I am using Spring Boot 1.5.3 with Web Starter, so Jackson dependency is included. I am returning responses in JSON. Typically, I create individual POJO classes, with Jackson annotations if I need to customize key names. For example,

public class Movies {

    private List<String> movies;

    public Movies(List<String> movies) {
        this.movies = movies;
    }

    public List<String> getMovies() {
        return this.movies;
    }

    public void setMovies(List<String> movies) {
        this.movies = movies;
    }
}

When I am returning this from a @RestController with the following code:

@RestController
public class MoviesController {

    @Service
    private MovieService movieService;

    @RequestMapping("/movies/list")
    public ResponseEntity<Movies> getMovies() {
        return new ResponseEntity<Movies>(this.movieService.getMovies(), HttpStatus.OK);
    }
}

I get back a JSON response when invoking this end-point:

{ "movies" : [ "Iron Man", "Spiderman", "The Avengers", "Captain America" ] }

I don't want to be creating the Movies POJO. Instead, I would like to have a generic-typed POJO:

public class GenericResponse {

   @JsonProperty("movies") // <- this needs to be dynamic
   private List<String> data;
   ...
}

...where I can somehow send any key name I want while instantiating GenericResponse as opposed to hard-coding the key name via a @JsonProperty annotation.
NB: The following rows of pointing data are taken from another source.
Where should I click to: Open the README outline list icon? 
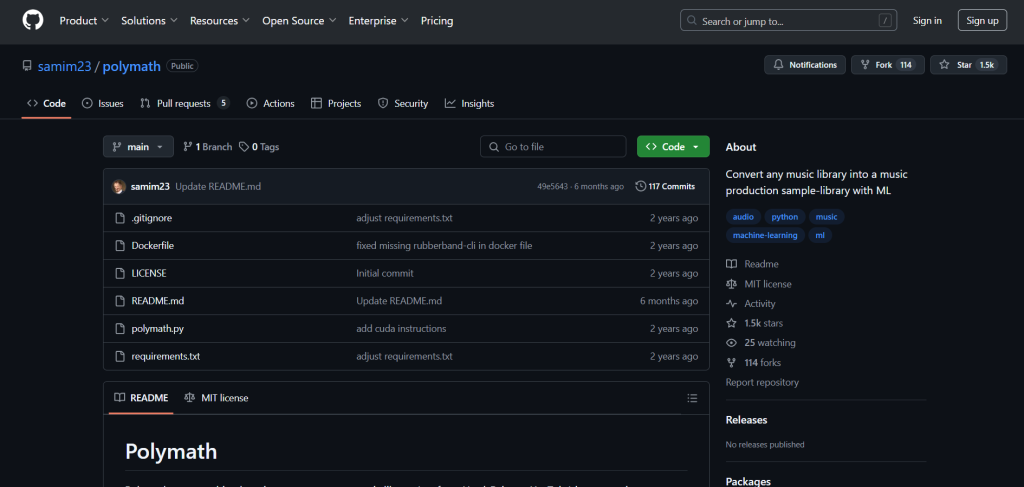[692, 398]
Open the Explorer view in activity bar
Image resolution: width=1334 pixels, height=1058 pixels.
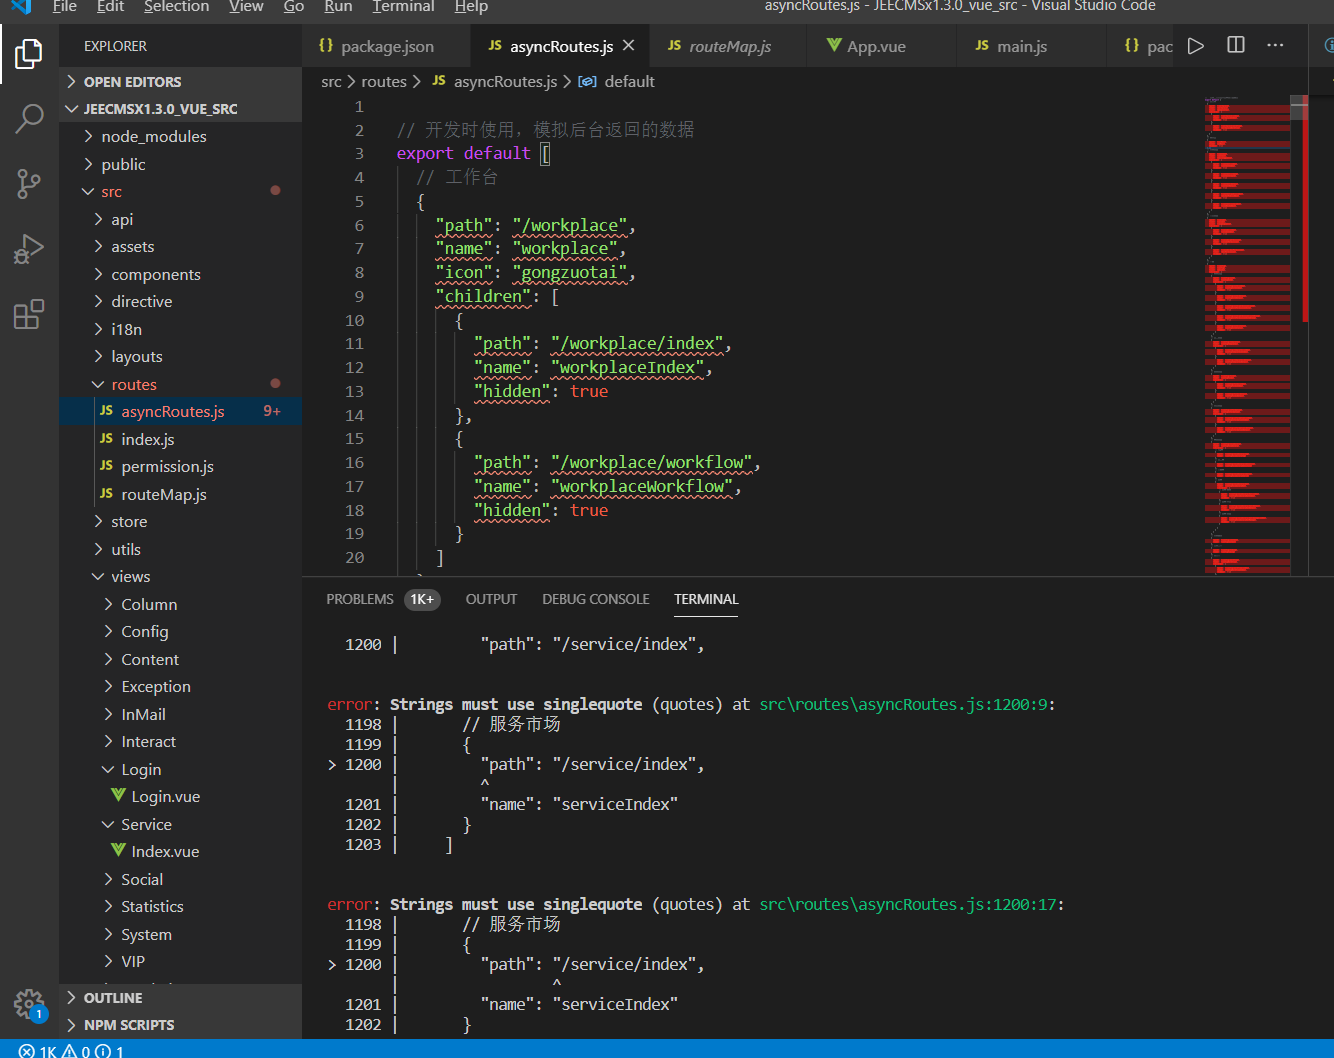(29, 54)
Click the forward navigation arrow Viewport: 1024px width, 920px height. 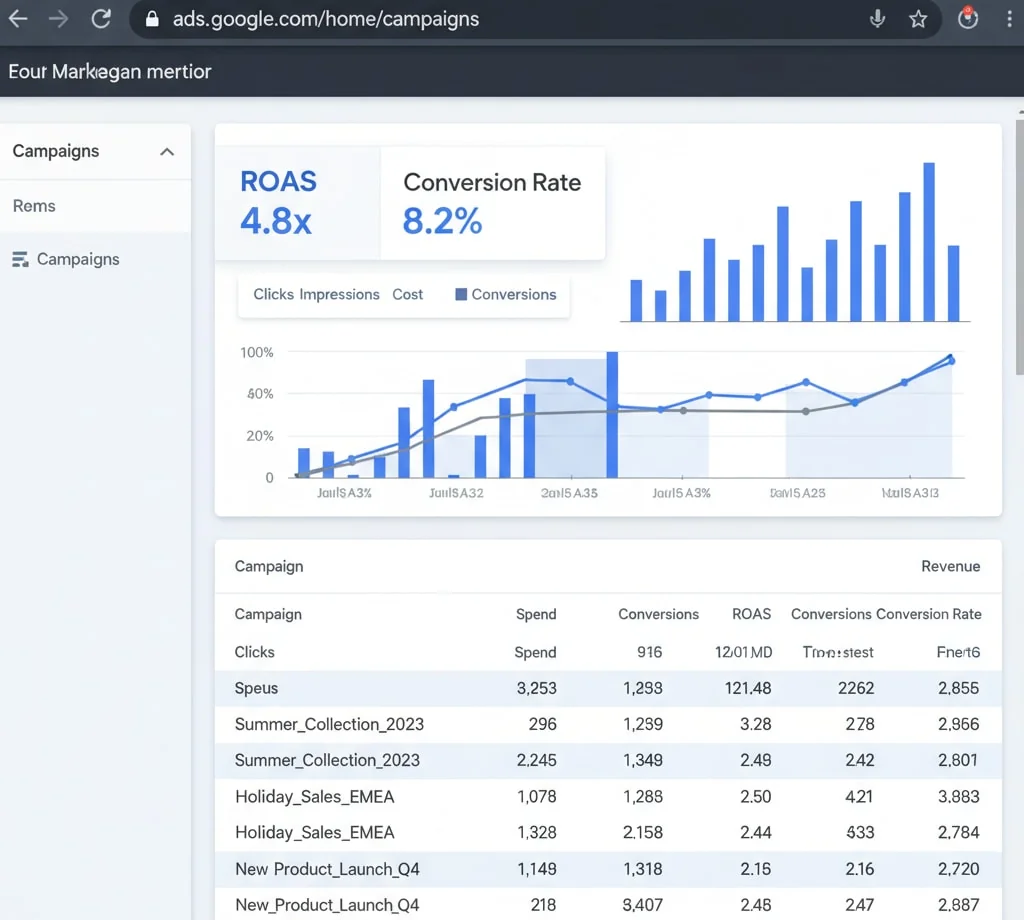point(58,18)
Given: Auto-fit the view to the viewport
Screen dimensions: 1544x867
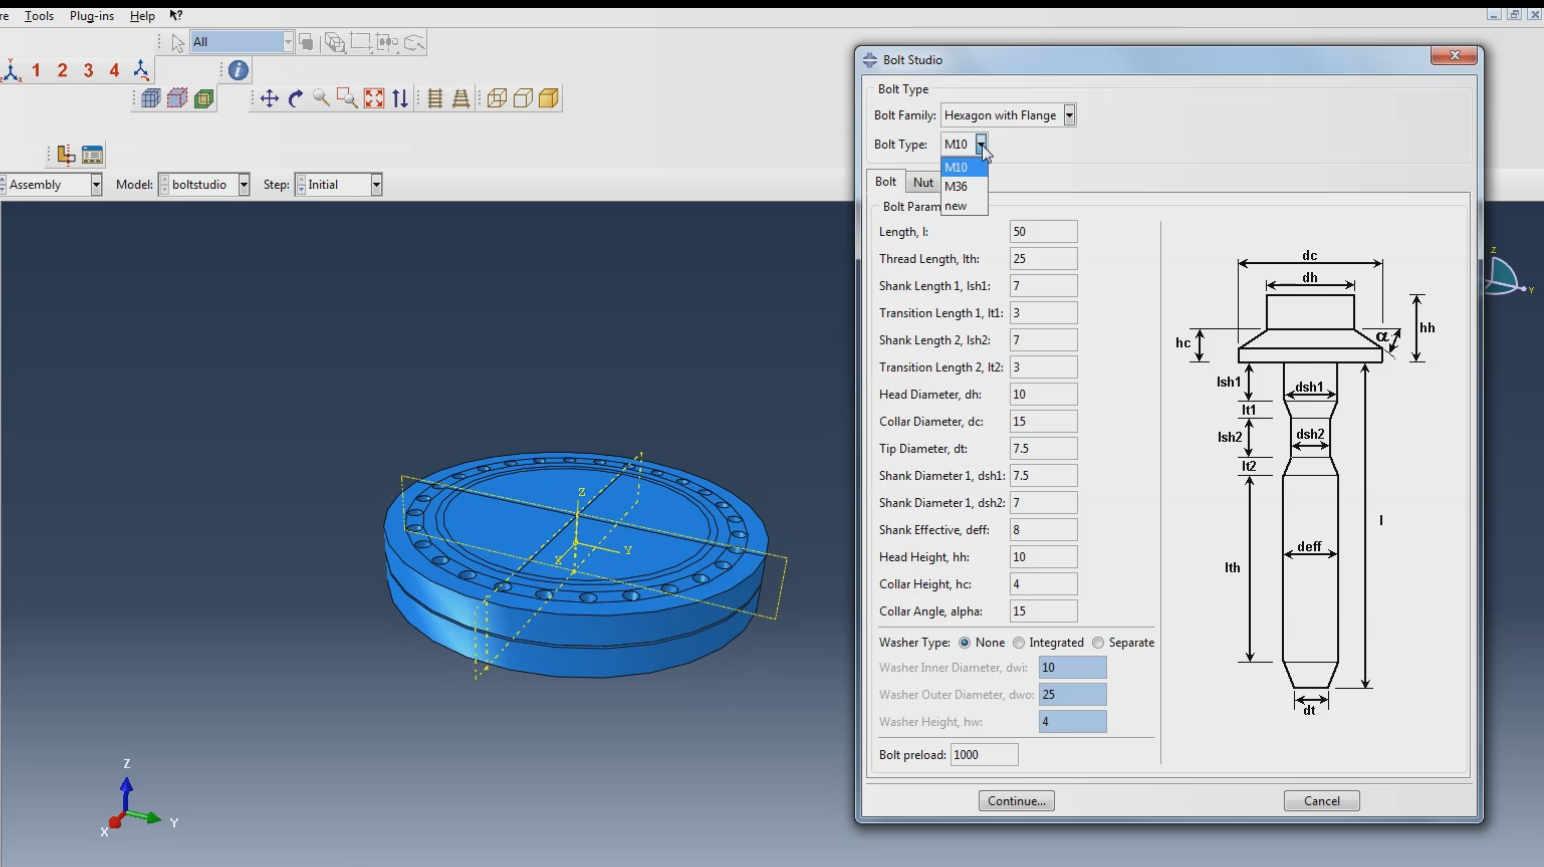Looking at the screenshot, I should pos(372,97).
Is that possible?

Upvotes: 2

Views: 1608

Answers (2)

sumit
sumit

Reputation: 3780

What about doing this through Map ?

public class GenericResponse {
    @JsonValue
    private Map<String, List<String>> data;
  }

and you can use @JsonValue annotation to ignore the "data" field name !

Upvotes: 1

Andreas
Andreas

Reputation: 159185

Replace Movies and GenericResponse with Map<String, List<String>>, then do

map.put("movies", Arrays.asList("Iron Man", "Spiderman", "The Avengers", "Captain America"));

A Map is serialized to JSON as a JSON Object, with the map keys as field names, and map values and field values.